Can you swap "star icon" for "heart icon" and write out again only the records that begin at the line containing "Given: Go to the Templates tab" and run through the end, with every other word unchanged and the pictures left out?
-- PROVIDED DATA start --
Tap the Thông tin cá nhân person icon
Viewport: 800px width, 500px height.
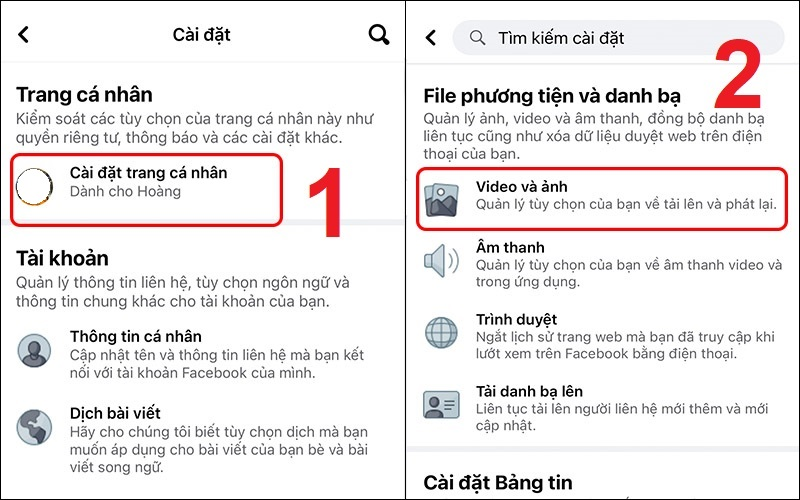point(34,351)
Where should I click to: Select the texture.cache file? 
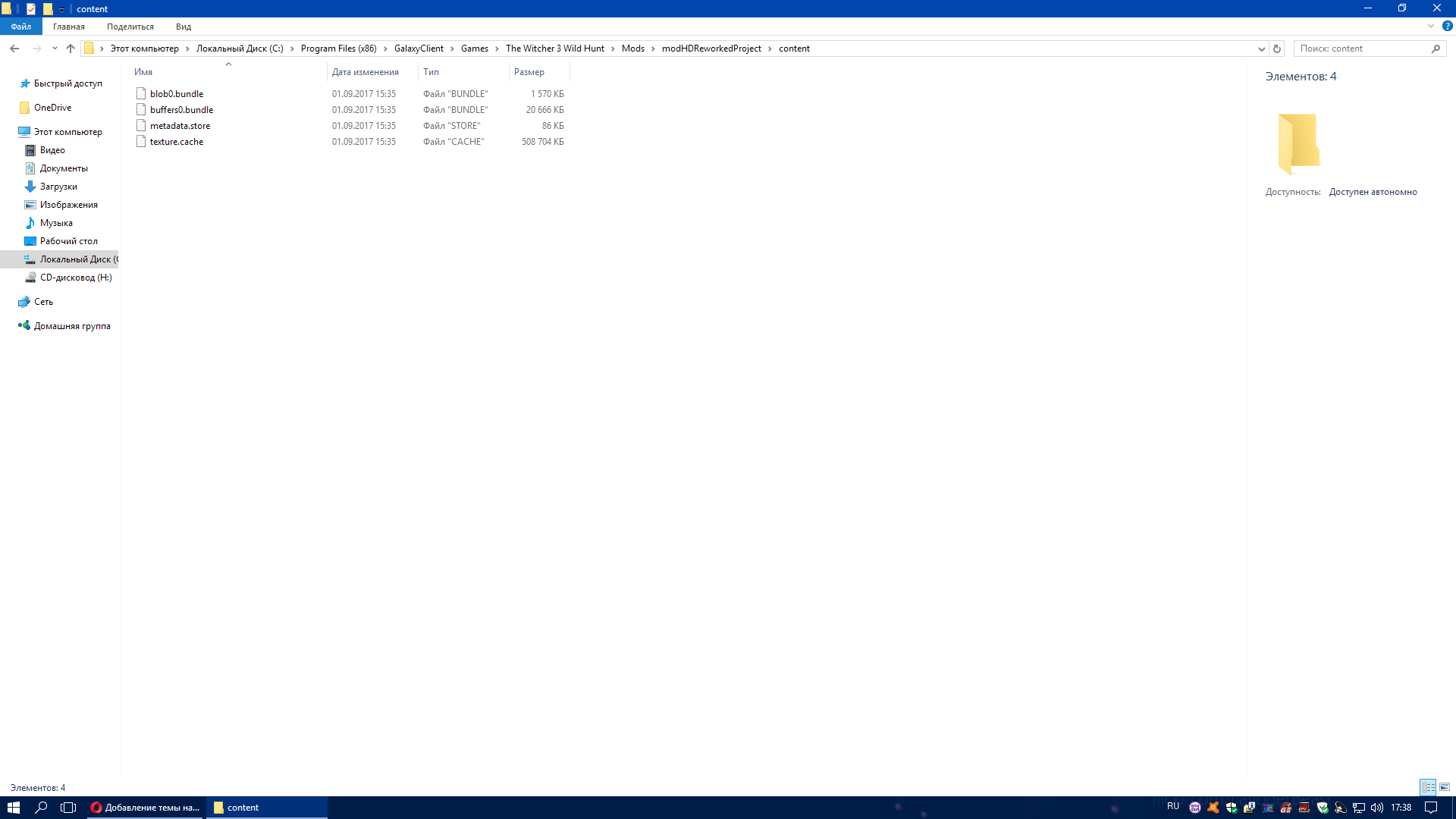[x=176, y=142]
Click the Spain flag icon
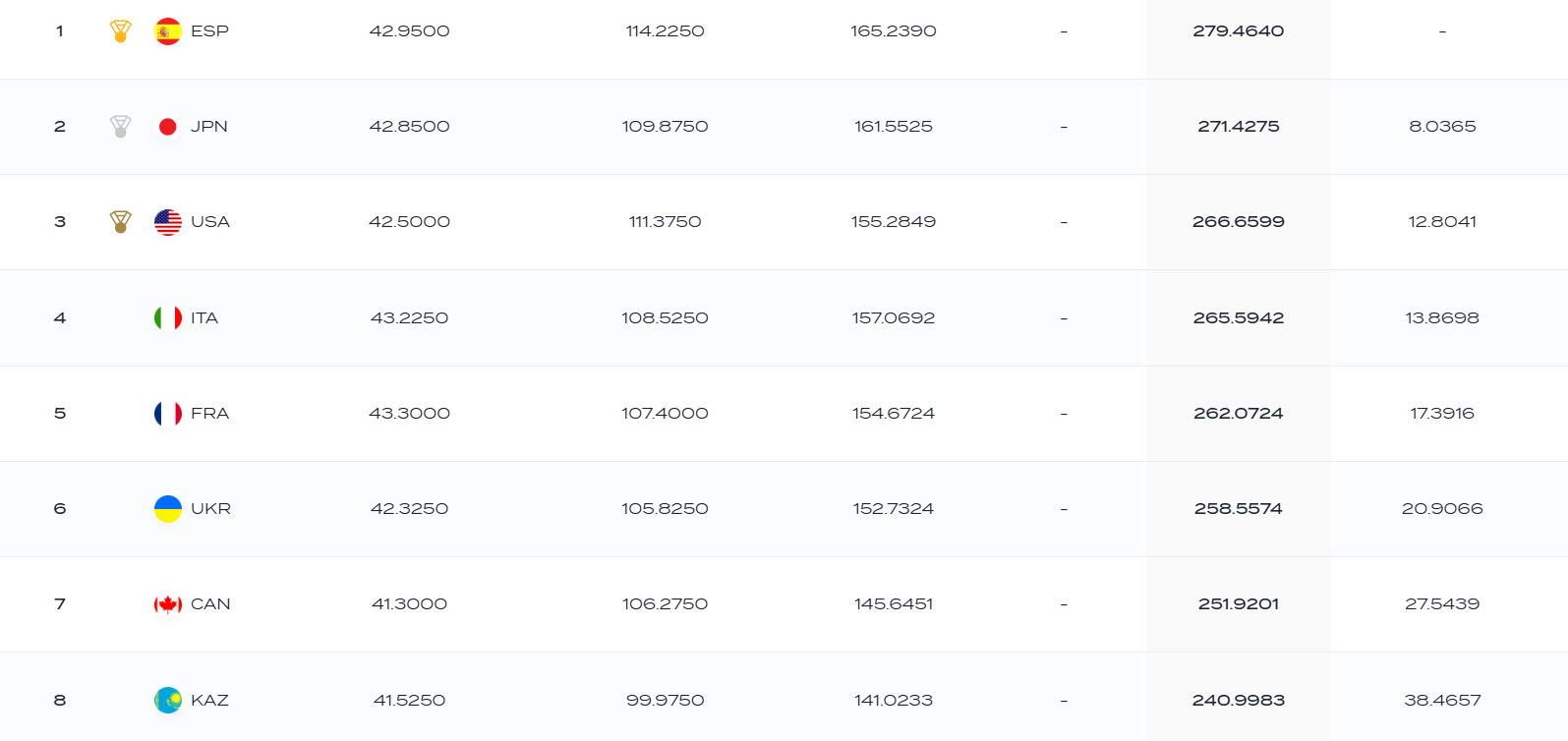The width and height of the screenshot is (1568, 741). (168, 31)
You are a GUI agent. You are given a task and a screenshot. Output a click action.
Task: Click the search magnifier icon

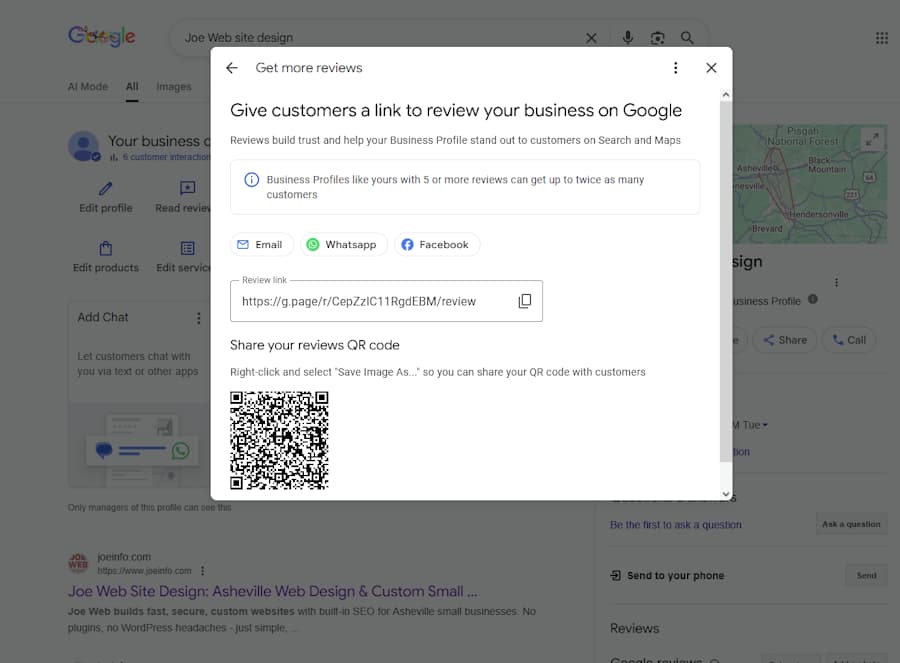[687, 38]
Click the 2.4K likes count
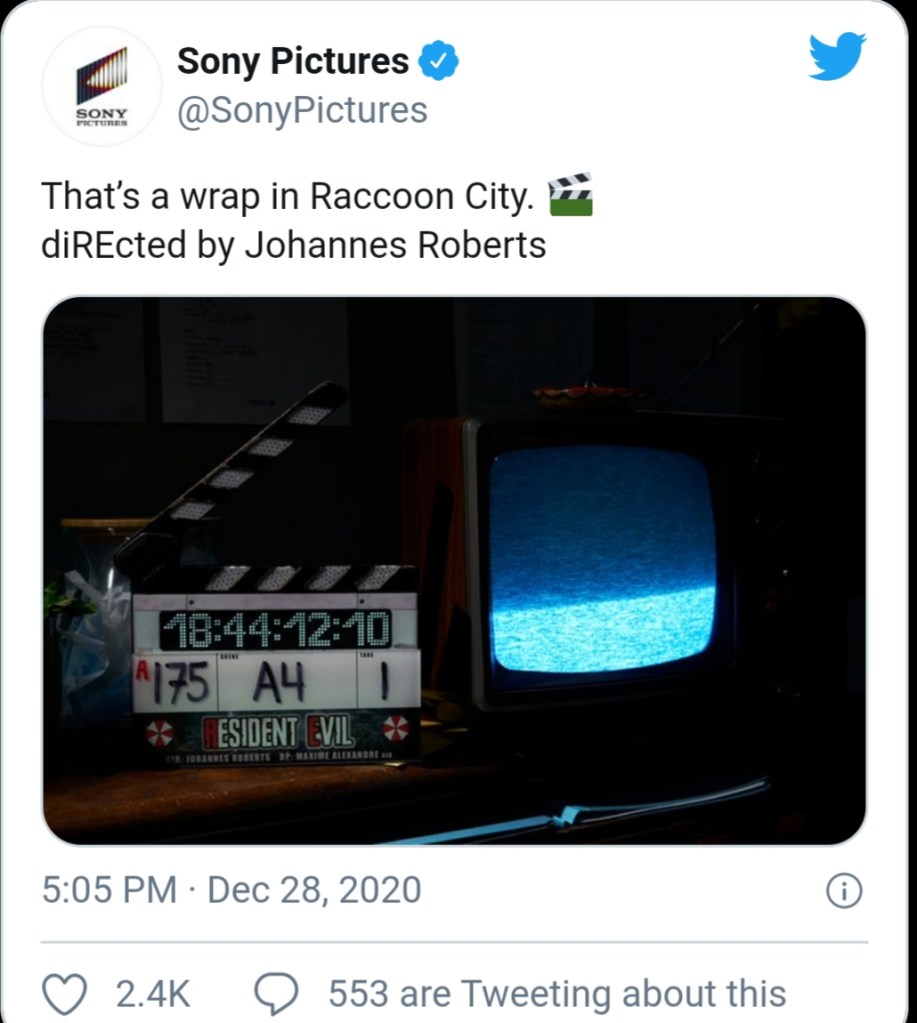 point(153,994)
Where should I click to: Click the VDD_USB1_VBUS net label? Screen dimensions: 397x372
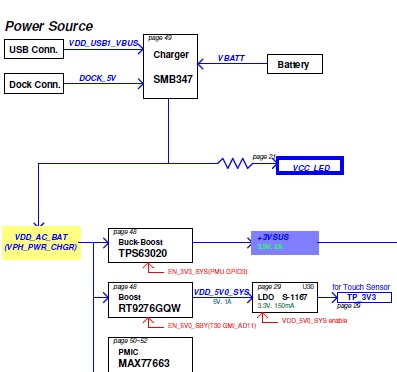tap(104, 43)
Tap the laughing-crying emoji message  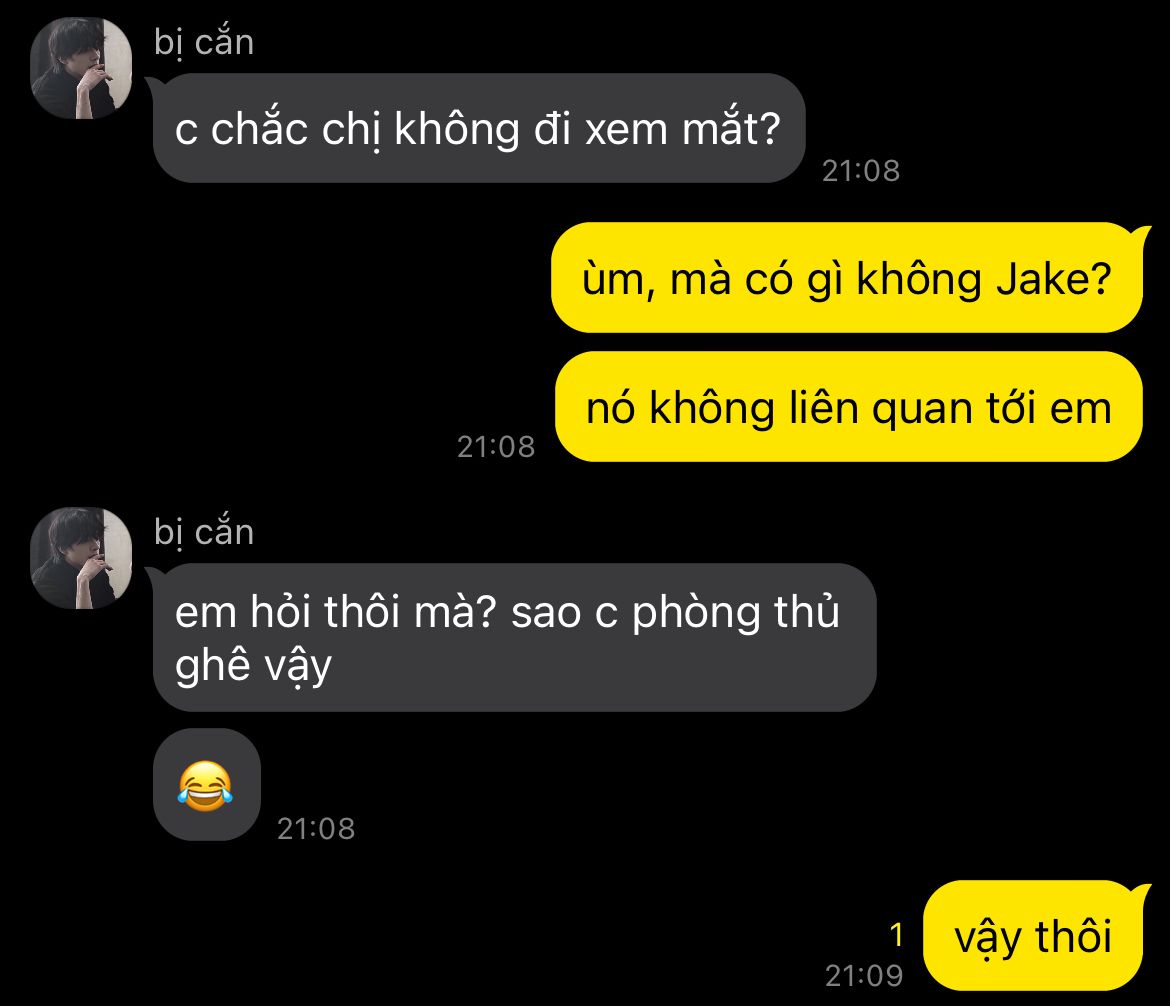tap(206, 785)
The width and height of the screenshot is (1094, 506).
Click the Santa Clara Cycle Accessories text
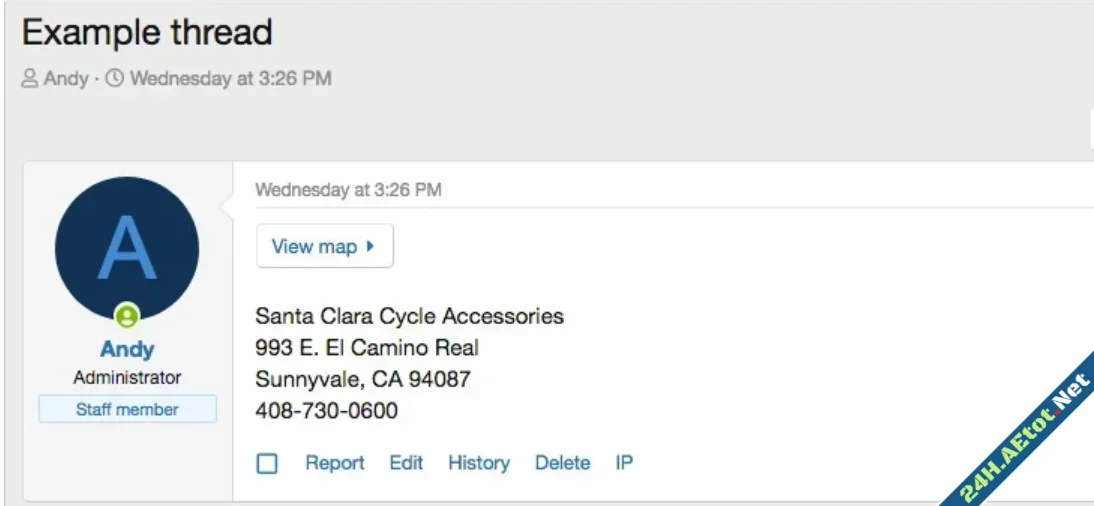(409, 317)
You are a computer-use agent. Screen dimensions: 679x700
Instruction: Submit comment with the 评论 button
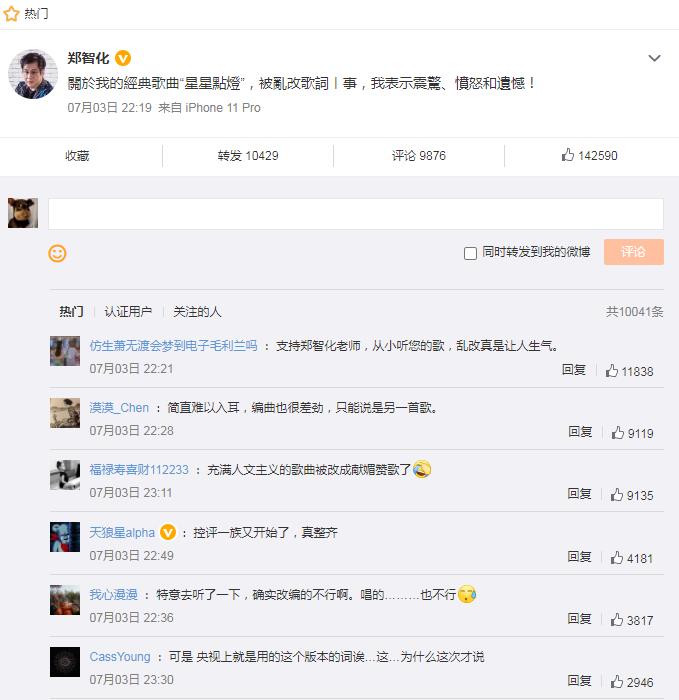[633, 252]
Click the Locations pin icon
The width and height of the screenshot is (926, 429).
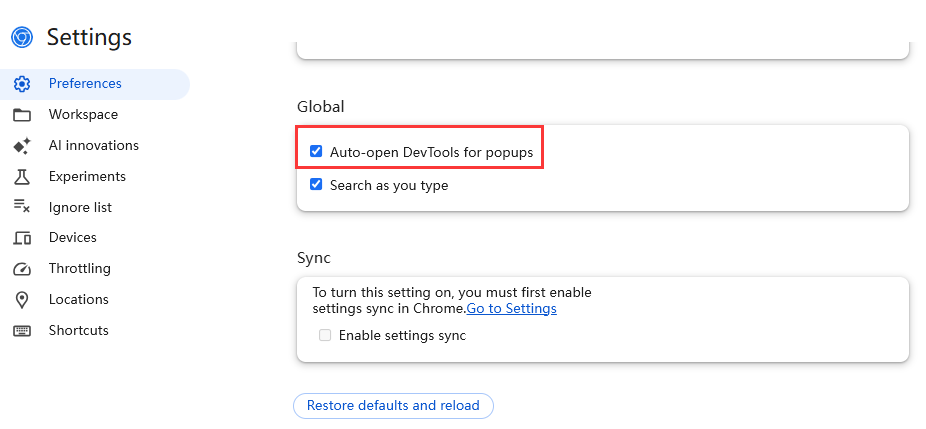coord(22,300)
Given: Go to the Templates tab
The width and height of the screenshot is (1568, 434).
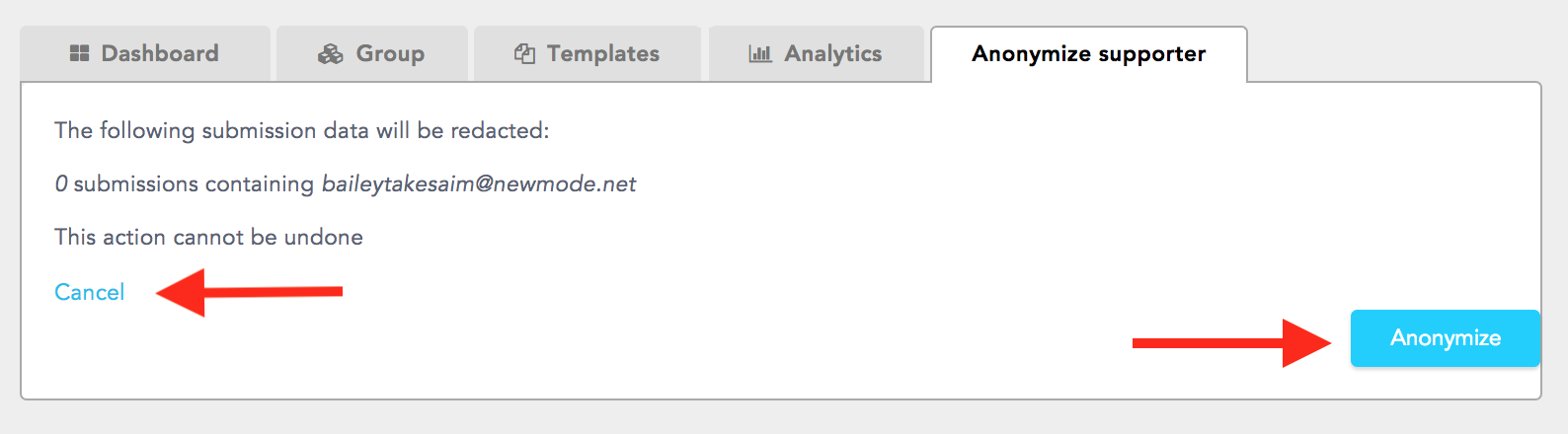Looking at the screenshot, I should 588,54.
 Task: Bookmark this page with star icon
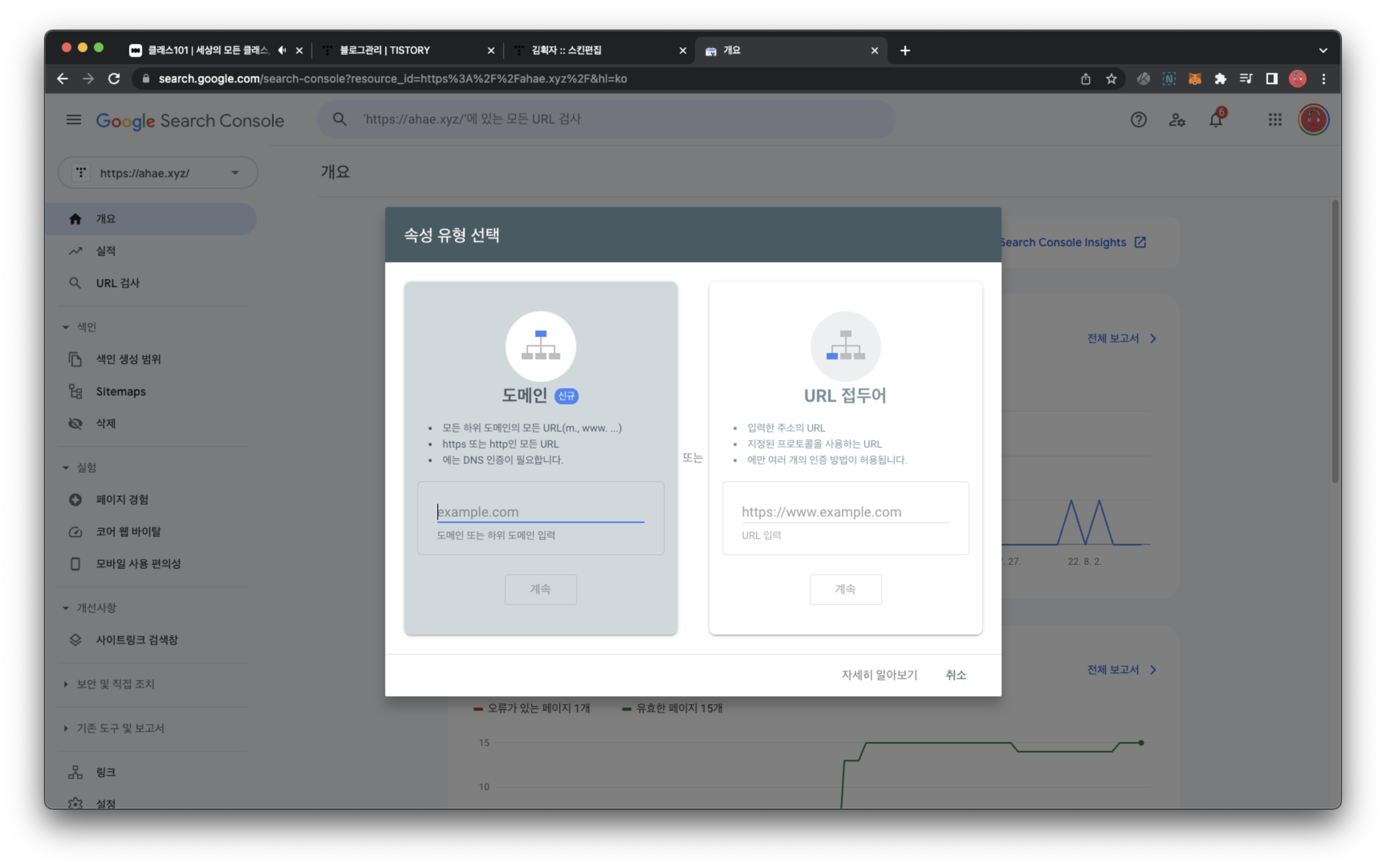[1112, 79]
-- PROVIDED DATA end --
[SOLUTION TO THE PROBLEM]:
Given: Go to the Templates tab
The width and height of the screenshot is (1568, 434).
Looking at the screenshot, I should 588,54.
 Task: Bookmark this page with heart icon
[1112, 79]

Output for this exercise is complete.